His first Foreign Service assignments were in the Operations Center and in Mozambique and Taiwan.  Before joining
the Foreign Service, he worked as a Consultant in Brazil and Houston, Texas, and as a Commercial Banker in New York and Saudi Arabia. Ambassador Chapman earned an A.B. from Duke University in 1983, and a M.S. from the Joint Military Intelligence College in 2000.  He has won numerous Department performance awards.  He speaks Portuguese, Spanish, and Chinese.
Topic: TBD
with Bruce Valentine
Former Associate Deputy Director of the CIA for Operations (ADDO) Mr. Bruce Valentine was previously a Field Artillery Officer in the United States Army, Valentine joined the CIA in 1994. During the early stage of his career, he held overseas assignments in Central Asia, the Caucuses, and the Balkans.  Following September 11, 2001, Valentine served in senior, front-office leadership assignments in a war zone station during two separate assignments.  Later, he was Chief of Station in two Balkan locations; in one African location; and in one hostile, denied area. Valentine also served as operational tradecraft instructor and, within CIA Headquarters, directed operational activities at the regional-, hemispheric-, and global-levels.  His last position within the Directorate of Operations was as the Associate Deputy Director of the CIA for Operations (ADDO). He is a graduate of Iowa State University with a bachelor’s degree in political science, a graduate of Georgetown University with a master’s degree in international affairs, and a certificate holder from the Harvard Business School Advanced Management Program.
Subnational Diplomacy in a Changing World
with Dr. Jerrold D. Green
Dr. Jerrold D. Green is the President and Chief Executive Officer of the Pacific Council on International Policy in Los Angeles. He is also a Research Professor of Communications at the University of Southern California. Prior to this he served as a Partner at Best Associates in Dallas, Texas, a privately held merchant banking firm with global operations. He also served as the Director of International Programs and Development at the RAND Corporation where he oversaw the activities of the Center for Asia-Pacific Policy as well as the Center for Russia and Eurasia. At the same time he directed RAND’s Center for Middle East Public Policy. Green has a B.A. (summa cum laude) from the University of Massachusetts/Boston, as well as an M.A. and Ph.D. in Political Science from the University of Chicago. His academic career began at the University of Michigan where he was a professor in the Department of Political Science and the Center for Near Eastern and North African Studies.  He subsequently joined the University of Arizona where he became a Professor of Political Science and Sociology as well as Director of the Center for Middle Eastern Studies.

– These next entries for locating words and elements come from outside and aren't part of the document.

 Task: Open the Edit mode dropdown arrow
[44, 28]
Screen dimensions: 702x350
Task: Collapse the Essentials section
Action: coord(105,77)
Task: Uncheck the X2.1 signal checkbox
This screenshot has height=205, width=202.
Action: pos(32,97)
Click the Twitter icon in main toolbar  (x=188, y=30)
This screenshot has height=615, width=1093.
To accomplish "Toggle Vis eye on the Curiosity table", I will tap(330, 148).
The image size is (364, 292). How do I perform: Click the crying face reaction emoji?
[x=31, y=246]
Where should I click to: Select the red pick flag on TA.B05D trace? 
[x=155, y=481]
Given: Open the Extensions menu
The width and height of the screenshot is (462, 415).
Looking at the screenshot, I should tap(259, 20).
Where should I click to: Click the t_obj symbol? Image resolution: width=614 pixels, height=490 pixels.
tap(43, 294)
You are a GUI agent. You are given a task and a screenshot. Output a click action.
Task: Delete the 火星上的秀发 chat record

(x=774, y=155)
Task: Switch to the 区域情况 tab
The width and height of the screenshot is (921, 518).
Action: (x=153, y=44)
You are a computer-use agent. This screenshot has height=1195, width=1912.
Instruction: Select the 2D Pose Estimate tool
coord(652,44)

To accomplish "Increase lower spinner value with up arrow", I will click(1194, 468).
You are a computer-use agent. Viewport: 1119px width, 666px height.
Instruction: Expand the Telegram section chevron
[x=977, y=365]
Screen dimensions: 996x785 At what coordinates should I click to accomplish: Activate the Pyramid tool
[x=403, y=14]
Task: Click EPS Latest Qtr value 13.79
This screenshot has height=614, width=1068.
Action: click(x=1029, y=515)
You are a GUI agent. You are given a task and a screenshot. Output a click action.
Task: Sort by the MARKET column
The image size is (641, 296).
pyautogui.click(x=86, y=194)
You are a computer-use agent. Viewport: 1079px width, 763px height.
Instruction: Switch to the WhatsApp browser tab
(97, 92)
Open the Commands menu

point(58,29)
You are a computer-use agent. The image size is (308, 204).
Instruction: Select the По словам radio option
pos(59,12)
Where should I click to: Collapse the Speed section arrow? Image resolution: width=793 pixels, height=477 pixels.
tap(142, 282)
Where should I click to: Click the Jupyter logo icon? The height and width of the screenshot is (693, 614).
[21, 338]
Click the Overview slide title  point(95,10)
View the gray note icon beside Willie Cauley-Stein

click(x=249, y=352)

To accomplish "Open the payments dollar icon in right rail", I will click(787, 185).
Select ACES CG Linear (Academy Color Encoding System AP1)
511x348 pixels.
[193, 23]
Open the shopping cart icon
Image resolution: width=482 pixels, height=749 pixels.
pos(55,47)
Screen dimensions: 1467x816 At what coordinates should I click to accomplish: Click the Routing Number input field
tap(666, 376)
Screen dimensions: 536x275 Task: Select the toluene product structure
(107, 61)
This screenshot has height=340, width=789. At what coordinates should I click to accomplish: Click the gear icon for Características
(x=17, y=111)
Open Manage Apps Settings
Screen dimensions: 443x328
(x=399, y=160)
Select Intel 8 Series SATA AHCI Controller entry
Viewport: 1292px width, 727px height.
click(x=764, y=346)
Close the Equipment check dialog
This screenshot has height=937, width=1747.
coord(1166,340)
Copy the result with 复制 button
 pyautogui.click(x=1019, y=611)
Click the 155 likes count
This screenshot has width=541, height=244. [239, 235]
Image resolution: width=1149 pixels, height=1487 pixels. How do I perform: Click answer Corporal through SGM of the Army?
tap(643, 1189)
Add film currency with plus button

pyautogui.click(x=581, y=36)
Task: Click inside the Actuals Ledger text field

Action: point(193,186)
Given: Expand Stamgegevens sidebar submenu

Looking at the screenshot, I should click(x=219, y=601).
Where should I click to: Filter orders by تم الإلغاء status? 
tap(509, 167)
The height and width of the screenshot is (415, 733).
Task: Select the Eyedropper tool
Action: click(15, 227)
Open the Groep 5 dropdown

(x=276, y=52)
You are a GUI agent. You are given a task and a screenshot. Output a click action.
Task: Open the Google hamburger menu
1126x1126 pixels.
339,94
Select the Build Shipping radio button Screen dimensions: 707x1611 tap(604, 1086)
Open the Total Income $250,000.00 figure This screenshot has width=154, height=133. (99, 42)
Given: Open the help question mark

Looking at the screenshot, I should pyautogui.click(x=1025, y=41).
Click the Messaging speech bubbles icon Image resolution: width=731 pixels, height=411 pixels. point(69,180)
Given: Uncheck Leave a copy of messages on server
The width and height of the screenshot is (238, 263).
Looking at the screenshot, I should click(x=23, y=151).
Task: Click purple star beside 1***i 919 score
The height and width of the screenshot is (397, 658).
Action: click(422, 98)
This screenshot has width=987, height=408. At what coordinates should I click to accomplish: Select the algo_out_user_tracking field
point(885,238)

Green has written widely on Middle East themes focusing on American Middle East policy, the role of religion in the region, inter-Arab relations, Iranian politics, and the Arab-Israeli conflict. His work has appeared in such publications as World Politics, Comparative Politics, Ethics and International Affairs, Survival, Middle East Insight, Politique Etrangere, The World Today, The RAND Review, The Harvard Journal of World Affairs, The Iranian Journal of International Relations, and The Huffington Post.